Facebook chronicles: Tragic, twisted life of ‘The Uxorcist’

Investigating Facebook style/The Grapevine

I am a Facebook voyeur, and I have been guilty of shameless schadenfreude.

Several years ago, I got a friend request from a man I didn’t know, but we had friends in common, so I accepted. All I knew is that he was a widower in his late 70s. He sent me a nice message. But after a few months of seeing his posts, I became morbidly fascinated by what his posts revealed.

First of all, he’s a Trumper. This tells you all you really need to know. He is a knee-jerk patriot who glorifies the military. (He was still furious with “Hanoi Jane.”) He also likes to declare, about his long marriage, that “we were blessed.” The level of self-satisfaction that phrase conveys really chaps me.

But most of all, he repeatedly puts up the same   pictures of his late wife, whom he always describes as “gorgeous.” But she wasn’t! She had bad teeth, thin lips, squinty eyes, and aggressively dyed red hair. (Meow.) Worst of all, she wore a permanent expression of complacency. I disliked her on sight, and at that time she had already joined the choir invisible. Not the classiest behavior on my part, but the story kept getting better. I was hooked.

A few months later, this friend, whom I’ll call Sherman, posted childhood pictures of his kids. I had no idea he had any. He went on to post the same elementary-school pictures from the same year over and over–rarely any casual snapshots that captured family fun. I wonder if there were any. He mostly just posted pics of his adored spouse. He never reminisced about his kids as little babies, just recited their degrees and salaries and the size of their homes. I

In the scant photos available from anniversaries and such, no one is smiling except Sherman’s wife. The rest of the clan looks posed and uncomfortable. (NB: I admit, dysfunction is always easier to spot in someone else’s family.)

In search of ‘The Uxorcist’

I dubbed Sherman “the Uxorcist.” Because he was widowed, and had lost his one true love, his self-pity knew no bounds, and he posted almost daily about the pain of the “grief process” and the utter injustice of his wife’s dying. A typical comment was “Nothing is worse than losing a loving spouse of fifty years.” Yeah, there is. I felt sorry for him, but his attitude was annoying. Even after years, he had zero insight. 
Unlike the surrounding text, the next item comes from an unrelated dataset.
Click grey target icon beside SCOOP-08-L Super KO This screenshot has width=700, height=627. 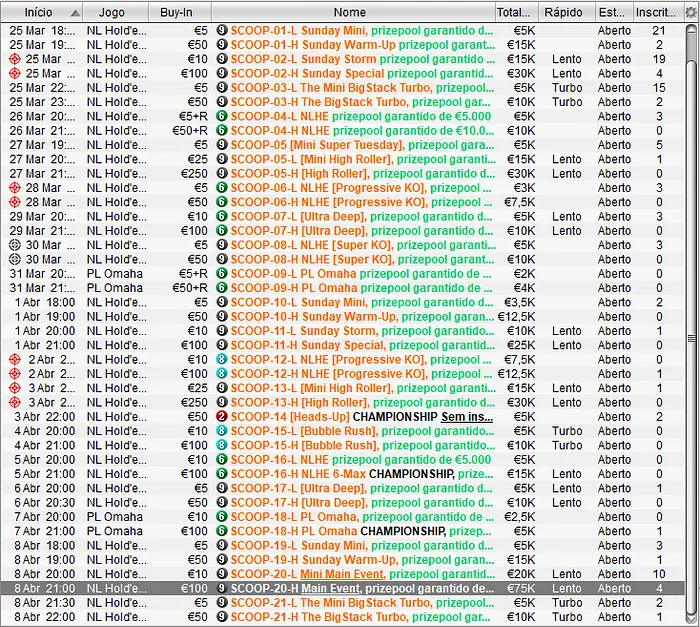tap(14, 245)
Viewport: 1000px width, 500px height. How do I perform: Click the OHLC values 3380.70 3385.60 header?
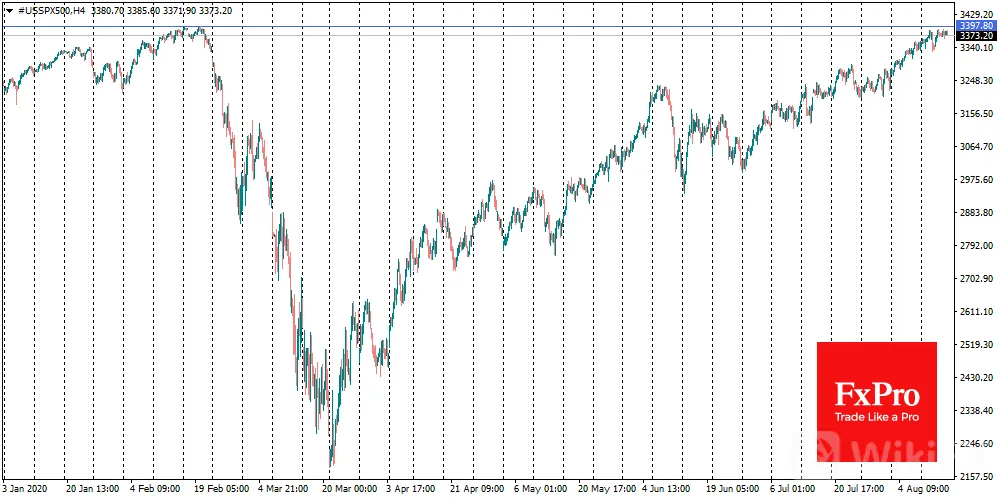[x=121, y=10]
Then, in May, Sherman abruptly quit posting. Soon his real-life friends started investigating and left “Are you okay?” messages on Facebook. He never replied. The obvious answer was the right one. But it turns out that he didn’t just up and die. He was very sick for a while, and then died at home–but his body wasn’t found for 12 days.

It’s a terrible visual. No one in the family, or anywhere else, was staying in touch with him. His kids arranged a private burial. They apparently did not write an obituary (there’s nothing online) and did not tell his siblings, cousins, or friends that he was dead. I can’t fault the kids. We don’t know what their childhood was like. But Sherman surely rued his parental neglect in his final days.

All these unverified facts come from distraught comments on one of his last posts, as does this final nugget, from a sad relative: Sherman abandoned his own family when he got married in the sixties, and he never attempted to reconcile or to heal the breach.

Anyway, Sherman is gone. I feel like I just watched the final episode of a dark Netflix show.

Anne Dingus is a former writer and editor at Texas Monthly.